Así que allí estaba yo, en la tundra siberiana, con un grupo de osos polares que me trataban como si fuera un maestro constructor. Lo primero que hicimos fue recolectar bloques de hielo. Y cuando digo bloques, no os imaginéis algo del tamaño de una nevera pequeña. ¡No! ¡Eran enormes! Cada bloque de hielo pesaba lo mismo que tres elefantes adultos bien alimentados. Afortunadamente, los osos eran expertos en mover cosas pesadas. Boris y su equipo de osos —que incluían a su primo Igor y a un oso muy simpático llamado Misha— comenzaron a apilar el hielo con una precisión asombrosa.
Sabéis, uno podría pensar que los osos polares no son buenos con la geometría, pero os aseguro que tienen una intuición natural para las formas. Cada bloque de hielo encajaba perfectamente, como si estuvieran construyendo un enorme puzzle. Mientras ellos trabajaban, yo me encargaba de los detalles, ya sabéis, las cosas importantes. Como decidir dónde poner las ventanas, qué tipo de bandera debía ondear en lo alto de las torres... Cosas esenciales.
Los días pasaban rápidamente, y el castillo de hielo comenzó a tomar forma. Era impresionante: paredes de hielo brillante que reflejaban la luz del sol como espejos, torres altísimas desde las que podías ver todo el horizonte blanco, y un salón principal tan grande que podrías haber celebrado en él el cumpleaños de un mamut (si quedaran mamuts, claro). Los osos estaban emocionados. ¡Nunca habían visto algo igual!

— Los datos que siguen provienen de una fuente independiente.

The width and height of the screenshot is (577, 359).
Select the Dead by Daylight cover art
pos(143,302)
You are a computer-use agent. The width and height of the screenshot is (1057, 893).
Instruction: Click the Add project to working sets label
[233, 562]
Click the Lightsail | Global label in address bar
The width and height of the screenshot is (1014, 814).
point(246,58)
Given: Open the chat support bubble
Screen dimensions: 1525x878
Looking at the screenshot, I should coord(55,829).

Cada día, Boris me daba una palmada en la espalda que casi me rompía las costillas y gruñía algo que sonaba como "¡Buen trabajo, Eloy!"

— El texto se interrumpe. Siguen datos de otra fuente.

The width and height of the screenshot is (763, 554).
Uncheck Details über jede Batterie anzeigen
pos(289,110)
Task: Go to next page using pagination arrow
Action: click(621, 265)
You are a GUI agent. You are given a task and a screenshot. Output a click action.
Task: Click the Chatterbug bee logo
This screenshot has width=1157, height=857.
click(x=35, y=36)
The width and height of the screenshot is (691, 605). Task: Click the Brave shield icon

Pero no todo fue fácil. Un día, mientras estábamos levantando la torre más alta, apareció una tormenta de nieve tan feroz que casi no podíamos ver nuestras propias patas... o en mi caso, mis botas. El viento soplaba con tal fuerza que algunos de los bloques de hielo comenzaron a moverse. "¡Esto no es bueno!" pensé. Boris y los demás osos trataban de estabilizar los bloques, pero la tormenta era más fuerte que nosotros. Justo cuando parecía que todo el esfuerzo iba a caer literalmente por tierra, tuve una idea brillante.
"¿Sabéis cuál es el mejor material para reforzar un castillo de hielo?" ¡Pescado congelado! "Sí, lo sé, suena extraño. Pero los peces son resbaladizos, pero cuando están congelados son más fuertes que el acero. Así que, durante la tormenta, envié a los osos a pescar. Ellos volvieron con toneladas de pescado, lo suficiente para reforzar las paredes y asegurarnos de que el castillo no se desmoronara."
Y así, con las paredes reforzadas por un ejército de bacalaos y arenques congelados, el castillo resistió la tormenta. Cuando finalmente terminó, lo que quedó fue una obra maestra de la ingeniería del Ártico: el primer y único castillo de hielo reforzado con pescado en la historia de Siberia.
Los osos estaban encantados. Organizaron una gran fiesta en el salón principal, donde todos los animales de la tundra vinieron a admirar el castillo. Hubo danzas de focas, una banda de pingüinos tocando instrumentos de hielo, y, por supuesto, un festín de pescado. Me convertí en el héroe de la tundra, el humano que había construido el castillo más grandioso que el Ártico había visto jamás.
Y así, con una sonrisa de satisfacción y el estómago lleno de pescado, me despedí de mis amigos osos y continué mi viaje, dejando tras de mí una leyenda que, según dicen, todavía se cuenta entre los animales del Ártico.
Y así, queridos nietos, acaba esta historia. Ahora, ¡a la cama! Mañana os contaré sobre cómo asistí a un festival de música celta en Irlanda, donde conocí a un grupo de bardos que me invitaron a un duelo poético. Buenas noches y dulces sueños.